• Exercise instructions:
1) According to the peace award account, in what year was the Dr. Benjamin Spock Peacemaker of the Year Award created?
2) Write out the part of the peace award account starting at "The FCPJ became" and ending at "Cape Canaveral fence.".
3) Extend the peace award account from the point where it stops.

── Document extract

The trip was brought about when the Florida Coalition for Peace & Justice (FCPJ) invited me to their "Weaving a Culture of Peace" statewide convocation in Gainesville. I worked for the FCPJ for 15 years and in 1992 we created the Dr. Benjamin Spock Peacemaker of the Year Award. Dr. Spock came to Florida that year and gave the first award in his name to the first recipient. Last week, I was invited by the FCPJ to come to their event to receive the Dr. Spock award, honoring my years of work to stop the nuclearization and weaponization of space.

The FCPJ became friends with Dr. Spock in 1987 when he came to Cape Canaveral to speak at a protest we organized opposing the first test launch of the Trident II nuclear missile. When over 5,000 people marched to the front gates of the space center, it was Dr. Spock who was the first one to climb over the base front gate into the waiting arms of the military police in a symbolic act of opposition to the launch. In his final book, called "Spock on Spock", Ben had a photo of himself climbing the Cape Canaveral fence.

When Mary Beth and I arrived in Jacksonville on June 1 the first thing we did was rent a car and drive south to St. Augustine to visit our 95 year-old friend Peg McIntire. I have worked with Peg for about 20 years and she is fondly known as the "Grand Dame" of the Florida peace movement. Peg has been arrested at the space center more times than most people and remains active in her beloved Grandparents for Peace group that she still ably coordinates.

────
── Dataset content

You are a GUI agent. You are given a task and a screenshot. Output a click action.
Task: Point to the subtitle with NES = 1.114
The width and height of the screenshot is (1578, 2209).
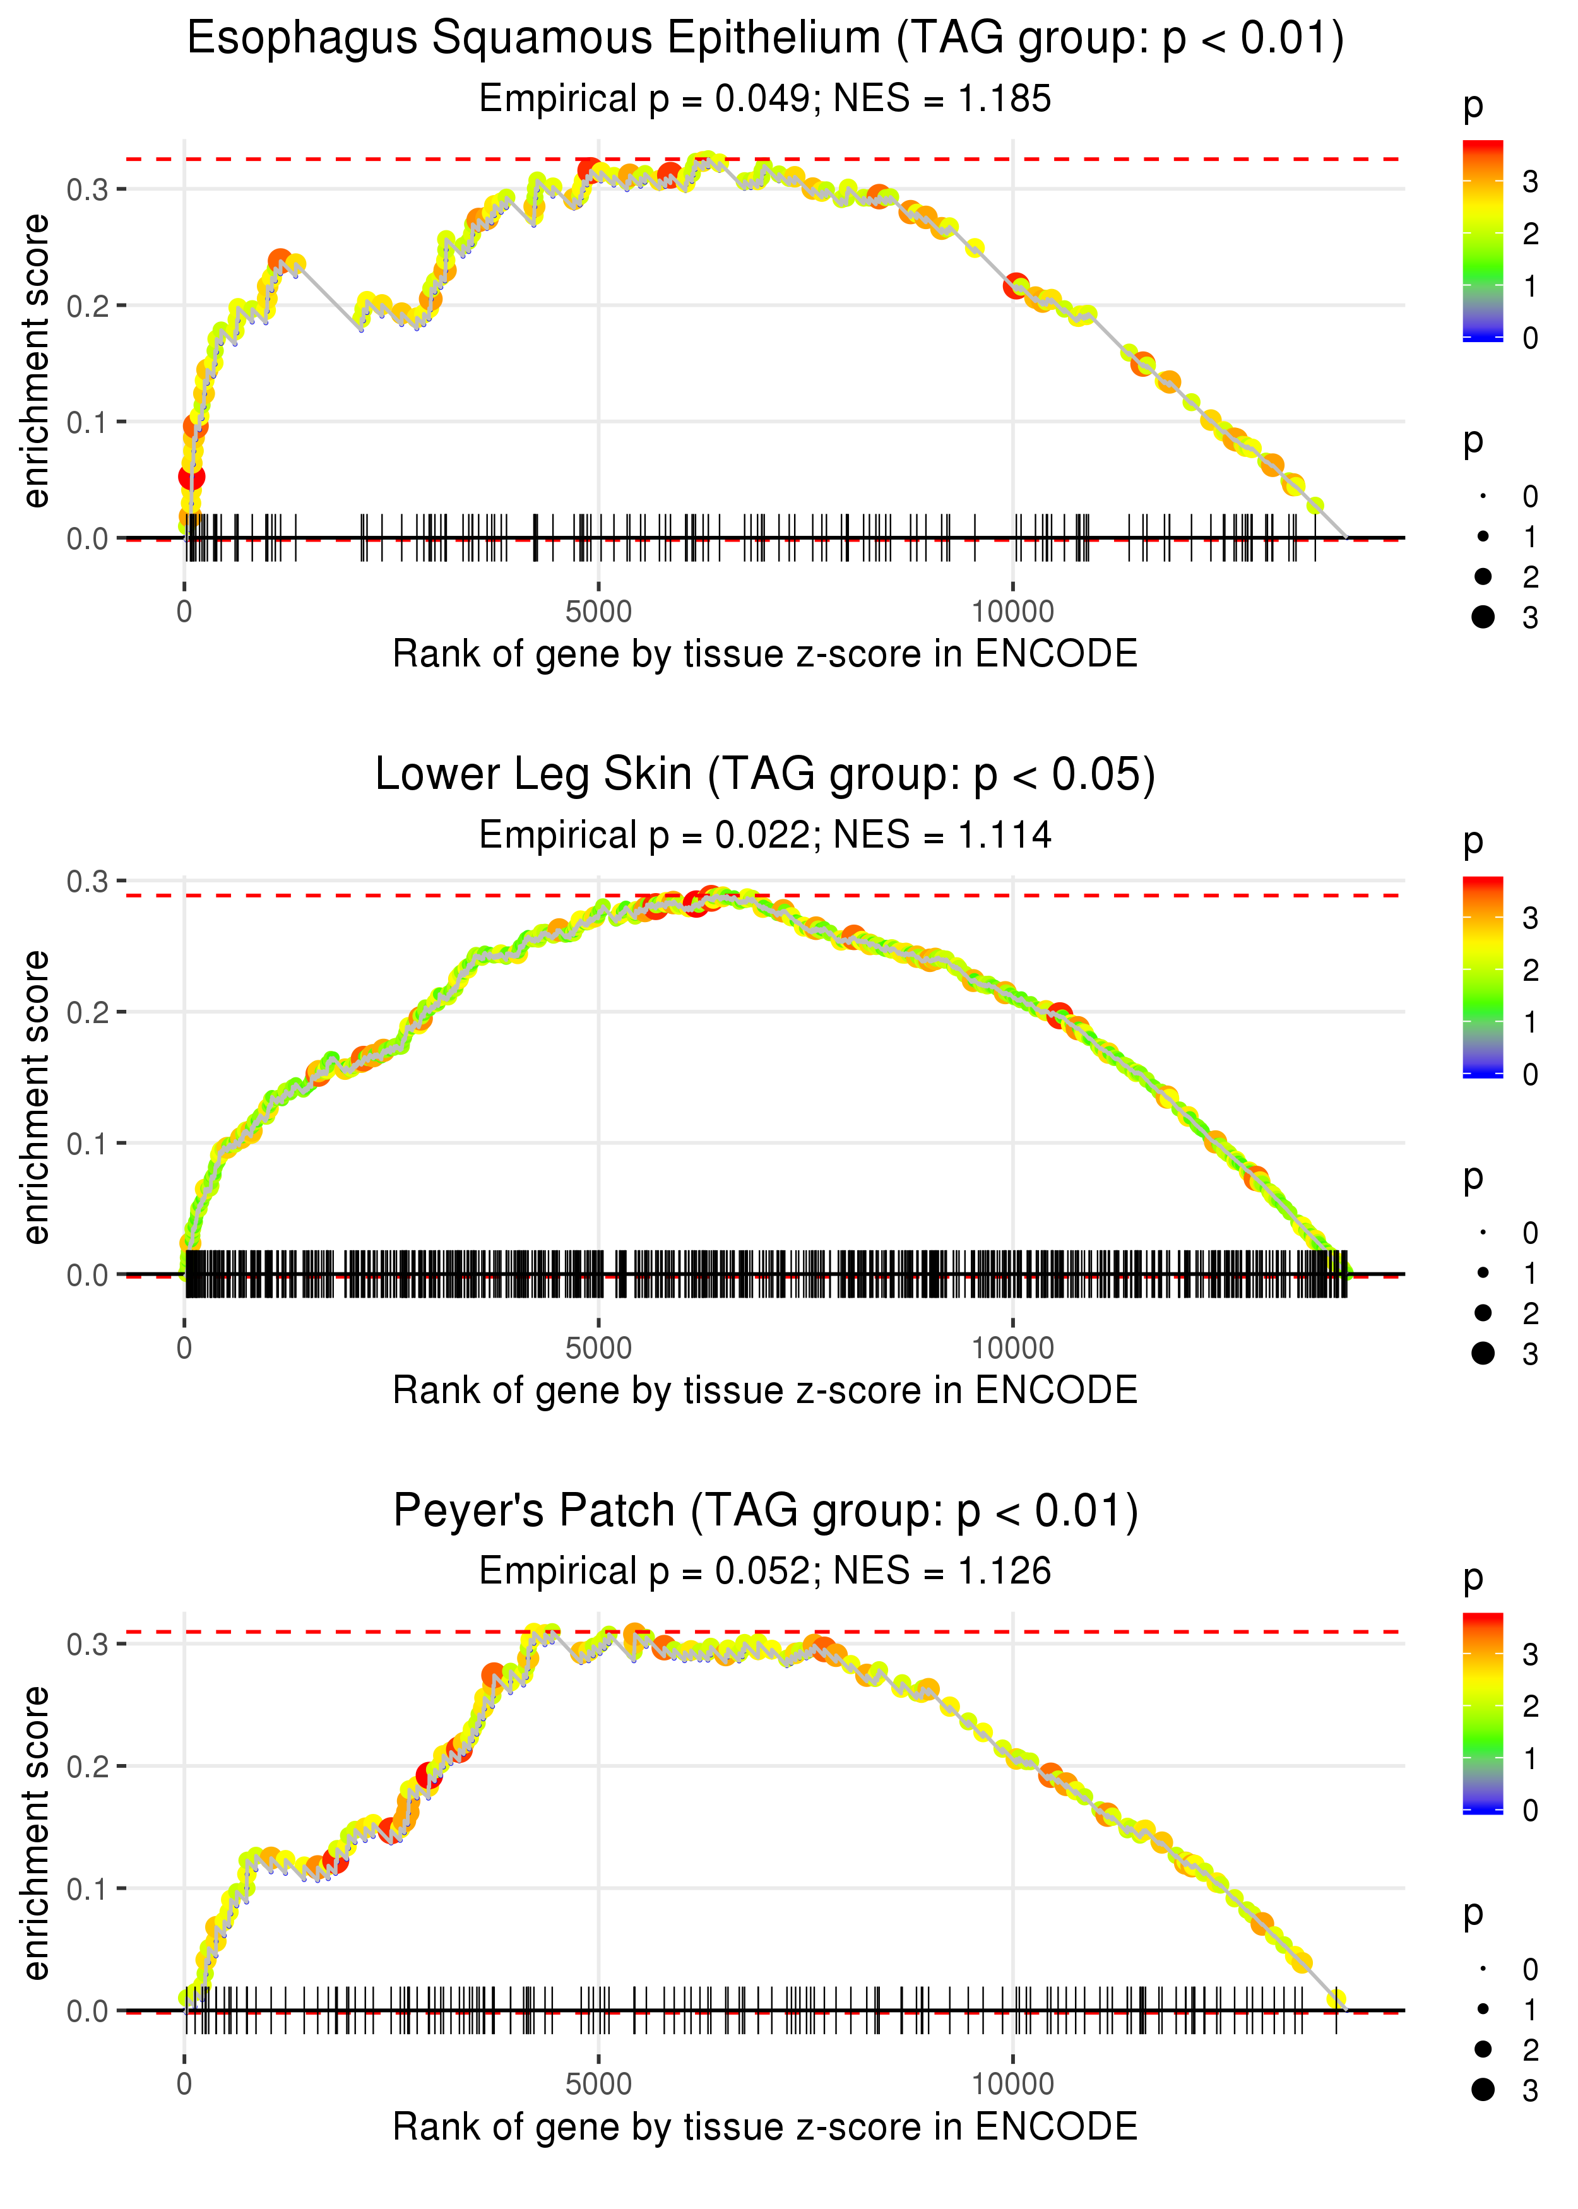coord(766,834)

────

• Answers in order:
1) 1992

2)
The FCPJ became friends with Dr. Spock in 1987 when he came to Cape Canaveral to speak at a protest we organized opposing the first test launch of the Trident II nuclear missile. When over 5,000 people marched to the front gates of the space center, it was Dr. Spock who was the first one to climb over the base front gate into the waiting arms of the military police in a symbolic act of opposition to the launch. In his final book, called "Spock on Spock", Ben had a photo of himself climbing the Cape Canaveral fence.

3)
We moved on to Gainesville to attend the FCPJ convocation on the weekend of June 2-4. The keynote speaker for the event was David Korten, the author of the highly popular book called "The Great Turning: From Empire to Earth Community." In his talk to the FCPJ Korten talked about the coming hard times due to peak oil and global warming. "Communities that fare best will be the ones that begin now to plan for the coming changes. Building true community means moving beyond competition and empire to cooperation," Korten said. We must break the silence and end our isolation, Korten suggested, if we hope to save democracy.

I spoke at a workshop on organizing during the FCPJ conference with old friend Joy Towles Ezell who has been working to stop the Pentagon from moving a bombing range into her north Florida rural county. I suggested that we begin the workshop by having people go around and say why they came to this particular workshop and what they were looking to learn. They key themes on people's minds were how to sustain a peace group over time, how to expand our base and how to connect issues in our work.

On the evening of June 3 there was a formal dinner and Peg McIntire presented the Spock award to me. In my talk I reminded the assembled how the FCPJ had played a key role in the creation of the Global Network Against Weapons & Nuclear Power in Space when it was formed in 1992. I shared stories about the work I am doing today and concluded by offering a transformative vision for an end to this cycle of endless war that we find ourselves in today.

From there I would travel to speak at the Sunday service of Peg McIntire's Unitarian Church in St Augustine and then back to Gainesville to do a June 6 speech at the Civic Media Center in Gainesville. This event was sponsored by the Gainesville Chapter of Veterans for Peace which I belonged to for many years before moving to Maine. It was wonderful to see old friends there like Julie Netzer, Miriam Elliott, Bill & Sally Warrick, Bill Gilbert, Joe Courter, and Eve & Richard MacMaster. All of these folks I had worked closely with on campaigns in Gainesville around issues like the Patriot Act and the local cost of the Iraq war.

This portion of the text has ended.